To help you select the most adapted model according to your needs, this article details each model.Three types of lookup loading models are provided suiting various types of business requirement:
- Load once
- Reload at each row
- Reload at each row (cache)
When implementing a join (including Inner Join and Left Outer Join) in a tMap between different data sources, there is always only one main flow and one or more lookup flows connected to the tMap . All the records of the lookup flow need to be loaded before processing each record of the main flow.Description
Load once: before processing each record of the main flow, this option loads once (and only once) all the records from the lookup flow either in the memory or in a local file in case the Store temp data option is set to true. This is the default setting for join and the best option if you have a large set of records in the main flow to be processed using a join to the lookup flow.
Reload at each row: all the records of the lookup flow are loaded again for each record of the main flow. Generally, this option increases the Job execution time due to the repeated loading of the lookup flow for each main flow record. However, this option should preferred in the following two situations:
- The lookup data flow is constantly updated and you want to load the newest lookup data for each record of main flow in order to get the new data after the join execution.
- You have less rows in your main flow and have a large data set that comes from a database table in the lookup flow. It might cause an OutOfMemory exception if you use the Load once option. In this situation, the Reload at each row option will be considered.
The procedure in the following section explains how to use the Reload at each row model.
Reload at each row (cache): this model functions like the Reload at each row model, all the records of the lookup flow are loaded again for each record of the main flow. However, this model can't be used with Store temp data on disk option. The lookup data are cached in memory, and when a new loading occurs, only the records that do not already exist in the cache will be loaded, in order to avoid loading the same records twice.Procedure
This procedure explains how to use the Reload at each row model.

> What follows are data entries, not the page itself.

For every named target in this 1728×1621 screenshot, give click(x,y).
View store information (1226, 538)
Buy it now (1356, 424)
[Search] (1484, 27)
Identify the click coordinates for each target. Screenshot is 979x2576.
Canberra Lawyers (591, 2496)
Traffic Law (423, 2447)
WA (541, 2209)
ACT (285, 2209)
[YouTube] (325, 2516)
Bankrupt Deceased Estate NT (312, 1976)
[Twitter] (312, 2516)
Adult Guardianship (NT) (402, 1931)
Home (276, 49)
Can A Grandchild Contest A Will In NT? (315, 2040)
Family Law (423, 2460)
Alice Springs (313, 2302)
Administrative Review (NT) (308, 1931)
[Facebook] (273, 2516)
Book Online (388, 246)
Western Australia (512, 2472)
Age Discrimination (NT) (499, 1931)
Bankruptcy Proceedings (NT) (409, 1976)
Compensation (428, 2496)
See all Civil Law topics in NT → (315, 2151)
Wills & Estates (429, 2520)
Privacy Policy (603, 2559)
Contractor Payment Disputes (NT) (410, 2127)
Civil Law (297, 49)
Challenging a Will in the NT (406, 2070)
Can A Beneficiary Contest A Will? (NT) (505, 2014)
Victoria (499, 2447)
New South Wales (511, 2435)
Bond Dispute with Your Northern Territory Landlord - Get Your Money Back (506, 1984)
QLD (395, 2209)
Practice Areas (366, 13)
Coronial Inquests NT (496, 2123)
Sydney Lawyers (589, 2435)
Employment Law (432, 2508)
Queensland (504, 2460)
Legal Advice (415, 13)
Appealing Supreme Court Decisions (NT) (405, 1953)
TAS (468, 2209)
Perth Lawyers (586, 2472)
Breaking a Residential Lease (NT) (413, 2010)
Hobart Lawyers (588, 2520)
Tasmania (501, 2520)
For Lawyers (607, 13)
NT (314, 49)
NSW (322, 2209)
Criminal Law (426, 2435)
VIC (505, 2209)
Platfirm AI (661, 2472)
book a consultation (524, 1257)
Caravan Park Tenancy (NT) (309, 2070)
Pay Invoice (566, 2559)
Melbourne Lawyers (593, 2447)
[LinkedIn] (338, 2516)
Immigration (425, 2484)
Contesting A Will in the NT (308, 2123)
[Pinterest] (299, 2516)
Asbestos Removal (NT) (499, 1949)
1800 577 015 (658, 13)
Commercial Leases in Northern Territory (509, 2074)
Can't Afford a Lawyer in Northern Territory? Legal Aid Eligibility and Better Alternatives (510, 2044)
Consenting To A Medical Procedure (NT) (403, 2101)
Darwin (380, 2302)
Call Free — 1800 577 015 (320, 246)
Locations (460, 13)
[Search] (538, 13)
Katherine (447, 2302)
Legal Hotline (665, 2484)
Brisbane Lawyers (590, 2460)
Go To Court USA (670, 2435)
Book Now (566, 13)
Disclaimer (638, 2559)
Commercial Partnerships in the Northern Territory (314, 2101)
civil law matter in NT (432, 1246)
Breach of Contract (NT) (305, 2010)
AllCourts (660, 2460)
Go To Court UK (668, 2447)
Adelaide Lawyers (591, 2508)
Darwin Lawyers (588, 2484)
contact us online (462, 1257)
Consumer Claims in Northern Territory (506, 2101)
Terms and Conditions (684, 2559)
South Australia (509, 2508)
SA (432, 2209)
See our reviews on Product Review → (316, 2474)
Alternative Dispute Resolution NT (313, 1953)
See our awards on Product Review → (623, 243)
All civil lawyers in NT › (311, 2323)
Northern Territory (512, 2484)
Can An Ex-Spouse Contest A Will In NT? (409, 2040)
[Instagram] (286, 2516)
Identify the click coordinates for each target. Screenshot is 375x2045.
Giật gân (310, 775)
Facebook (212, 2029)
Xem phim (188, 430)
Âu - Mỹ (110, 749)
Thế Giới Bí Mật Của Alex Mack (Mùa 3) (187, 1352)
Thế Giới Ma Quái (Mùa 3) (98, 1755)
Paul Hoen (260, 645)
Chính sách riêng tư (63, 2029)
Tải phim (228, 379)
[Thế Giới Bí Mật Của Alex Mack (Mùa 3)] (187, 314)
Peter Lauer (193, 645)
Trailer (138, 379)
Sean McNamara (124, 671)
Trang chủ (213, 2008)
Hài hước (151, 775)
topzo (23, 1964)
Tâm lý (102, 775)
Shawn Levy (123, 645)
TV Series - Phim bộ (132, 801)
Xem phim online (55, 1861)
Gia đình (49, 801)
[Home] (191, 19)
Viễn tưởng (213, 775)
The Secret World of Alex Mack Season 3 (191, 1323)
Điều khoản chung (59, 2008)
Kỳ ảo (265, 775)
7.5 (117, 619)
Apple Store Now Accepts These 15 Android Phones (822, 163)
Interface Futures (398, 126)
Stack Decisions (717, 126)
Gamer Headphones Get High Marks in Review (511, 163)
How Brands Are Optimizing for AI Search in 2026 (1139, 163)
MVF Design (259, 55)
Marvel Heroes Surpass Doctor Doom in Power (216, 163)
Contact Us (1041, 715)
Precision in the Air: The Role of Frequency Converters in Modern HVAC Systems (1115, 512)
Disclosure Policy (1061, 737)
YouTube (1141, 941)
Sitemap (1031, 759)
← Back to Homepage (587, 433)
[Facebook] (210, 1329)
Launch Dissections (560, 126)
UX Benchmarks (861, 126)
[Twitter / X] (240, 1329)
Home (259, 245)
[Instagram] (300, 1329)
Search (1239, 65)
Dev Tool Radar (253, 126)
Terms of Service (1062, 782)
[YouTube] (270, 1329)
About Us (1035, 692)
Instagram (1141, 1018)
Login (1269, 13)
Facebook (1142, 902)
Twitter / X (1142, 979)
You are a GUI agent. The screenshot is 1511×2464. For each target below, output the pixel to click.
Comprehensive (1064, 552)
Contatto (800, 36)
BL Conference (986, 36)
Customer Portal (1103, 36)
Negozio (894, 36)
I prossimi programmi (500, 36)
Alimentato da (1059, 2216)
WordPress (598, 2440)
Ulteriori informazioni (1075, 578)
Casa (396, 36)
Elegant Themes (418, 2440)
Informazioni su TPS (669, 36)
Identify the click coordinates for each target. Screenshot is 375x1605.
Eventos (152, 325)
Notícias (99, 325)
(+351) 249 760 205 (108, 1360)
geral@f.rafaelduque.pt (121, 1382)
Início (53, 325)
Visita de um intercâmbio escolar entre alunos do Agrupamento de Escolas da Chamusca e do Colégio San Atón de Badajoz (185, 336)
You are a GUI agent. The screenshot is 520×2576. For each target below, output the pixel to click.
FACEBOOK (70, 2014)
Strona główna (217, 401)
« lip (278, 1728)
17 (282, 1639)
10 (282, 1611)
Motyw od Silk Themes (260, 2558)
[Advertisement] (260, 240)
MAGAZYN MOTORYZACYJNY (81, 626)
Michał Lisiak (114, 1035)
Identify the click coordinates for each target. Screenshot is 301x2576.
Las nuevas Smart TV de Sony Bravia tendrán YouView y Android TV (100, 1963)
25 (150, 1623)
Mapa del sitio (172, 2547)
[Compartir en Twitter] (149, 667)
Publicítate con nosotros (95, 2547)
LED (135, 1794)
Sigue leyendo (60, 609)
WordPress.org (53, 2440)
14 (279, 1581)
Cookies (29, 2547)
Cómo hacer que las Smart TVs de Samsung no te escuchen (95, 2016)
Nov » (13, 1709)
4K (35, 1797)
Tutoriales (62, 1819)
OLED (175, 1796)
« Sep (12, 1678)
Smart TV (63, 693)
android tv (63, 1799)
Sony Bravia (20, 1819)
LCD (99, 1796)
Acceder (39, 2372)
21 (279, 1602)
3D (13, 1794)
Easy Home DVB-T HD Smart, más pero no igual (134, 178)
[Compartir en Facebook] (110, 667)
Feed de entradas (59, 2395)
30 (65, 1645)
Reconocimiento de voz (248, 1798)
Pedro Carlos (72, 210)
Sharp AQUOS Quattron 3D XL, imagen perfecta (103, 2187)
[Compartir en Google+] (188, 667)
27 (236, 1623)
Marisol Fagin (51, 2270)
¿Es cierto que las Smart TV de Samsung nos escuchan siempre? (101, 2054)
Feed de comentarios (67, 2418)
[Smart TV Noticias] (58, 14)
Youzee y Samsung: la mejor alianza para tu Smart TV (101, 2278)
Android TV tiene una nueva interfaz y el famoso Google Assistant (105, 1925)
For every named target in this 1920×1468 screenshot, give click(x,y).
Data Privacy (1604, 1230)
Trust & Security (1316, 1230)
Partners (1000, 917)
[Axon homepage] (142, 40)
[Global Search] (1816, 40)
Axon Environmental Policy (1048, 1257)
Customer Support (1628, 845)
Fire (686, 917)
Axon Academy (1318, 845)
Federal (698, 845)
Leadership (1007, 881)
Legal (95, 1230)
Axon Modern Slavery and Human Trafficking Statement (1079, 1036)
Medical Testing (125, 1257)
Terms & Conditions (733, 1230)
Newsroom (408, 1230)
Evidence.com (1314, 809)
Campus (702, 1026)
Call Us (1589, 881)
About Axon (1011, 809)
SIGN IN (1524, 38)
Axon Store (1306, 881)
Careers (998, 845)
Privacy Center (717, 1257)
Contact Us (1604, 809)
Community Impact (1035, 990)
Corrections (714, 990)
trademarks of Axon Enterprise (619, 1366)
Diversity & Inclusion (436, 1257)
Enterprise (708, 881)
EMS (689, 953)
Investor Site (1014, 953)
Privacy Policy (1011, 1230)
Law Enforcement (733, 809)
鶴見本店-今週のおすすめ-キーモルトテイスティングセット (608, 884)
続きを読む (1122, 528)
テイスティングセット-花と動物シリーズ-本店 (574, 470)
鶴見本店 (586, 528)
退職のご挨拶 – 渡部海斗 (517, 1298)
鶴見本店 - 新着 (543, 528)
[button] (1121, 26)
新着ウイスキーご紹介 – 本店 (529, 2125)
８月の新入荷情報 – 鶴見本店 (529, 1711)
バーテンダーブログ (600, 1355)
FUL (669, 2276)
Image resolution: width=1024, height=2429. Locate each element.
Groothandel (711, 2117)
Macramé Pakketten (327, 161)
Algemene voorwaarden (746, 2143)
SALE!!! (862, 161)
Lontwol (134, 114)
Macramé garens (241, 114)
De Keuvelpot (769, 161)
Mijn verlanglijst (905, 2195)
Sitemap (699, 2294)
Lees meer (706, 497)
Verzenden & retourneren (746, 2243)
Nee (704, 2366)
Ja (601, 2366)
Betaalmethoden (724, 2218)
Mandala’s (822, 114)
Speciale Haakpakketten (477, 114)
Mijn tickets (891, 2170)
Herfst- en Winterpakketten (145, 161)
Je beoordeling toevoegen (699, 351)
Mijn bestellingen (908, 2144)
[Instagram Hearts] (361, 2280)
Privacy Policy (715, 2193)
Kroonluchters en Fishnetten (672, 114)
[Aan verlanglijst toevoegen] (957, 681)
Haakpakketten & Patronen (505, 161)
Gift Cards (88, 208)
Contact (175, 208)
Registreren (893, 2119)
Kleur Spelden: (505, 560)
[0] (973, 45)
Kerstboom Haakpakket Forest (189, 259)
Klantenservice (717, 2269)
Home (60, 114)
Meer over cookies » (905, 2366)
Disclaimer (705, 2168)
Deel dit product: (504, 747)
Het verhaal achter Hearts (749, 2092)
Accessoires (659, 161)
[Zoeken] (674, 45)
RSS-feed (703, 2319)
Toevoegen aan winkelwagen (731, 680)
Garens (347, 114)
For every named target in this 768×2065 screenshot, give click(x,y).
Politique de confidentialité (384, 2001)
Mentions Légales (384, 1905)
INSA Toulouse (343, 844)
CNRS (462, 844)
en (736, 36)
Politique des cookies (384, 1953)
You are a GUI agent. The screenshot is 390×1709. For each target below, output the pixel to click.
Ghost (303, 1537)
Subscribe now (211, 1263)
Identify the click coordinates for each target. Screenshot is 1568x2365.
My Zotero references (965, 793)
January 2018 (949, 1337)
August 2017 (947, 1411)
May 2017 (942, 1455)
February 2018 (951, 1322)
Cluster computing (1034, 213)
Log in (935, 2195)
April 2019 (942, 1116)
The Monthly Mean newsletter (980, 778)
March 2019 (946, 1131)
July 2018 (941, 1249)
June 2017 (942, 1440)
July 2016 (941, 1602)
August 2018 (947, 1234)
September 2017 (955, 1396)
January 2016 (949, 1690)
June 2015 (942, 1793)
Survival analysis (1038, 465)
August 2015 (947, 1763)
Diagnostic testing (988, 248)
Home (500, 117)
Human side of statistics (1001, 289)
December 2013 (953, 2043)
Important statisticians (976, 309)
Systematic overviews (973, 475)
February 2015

To gain in processing performance, it is recommended to use global variables in order to filter the main data flow and only process what needs to be processed.
Set the value of one column of the main flow to a global variable ( tSetGlobalVar component), then use this variable in a WHERE condition in the lookup query, in order to only load the matched data from the table based on one or more values of the main flow, rather than loading the entire data.
In the tMap component, select the Reload at each row model for the Lookup Model column:
Use the global variable you have set in Step 1, in the lookup query to only load the matched data from the table.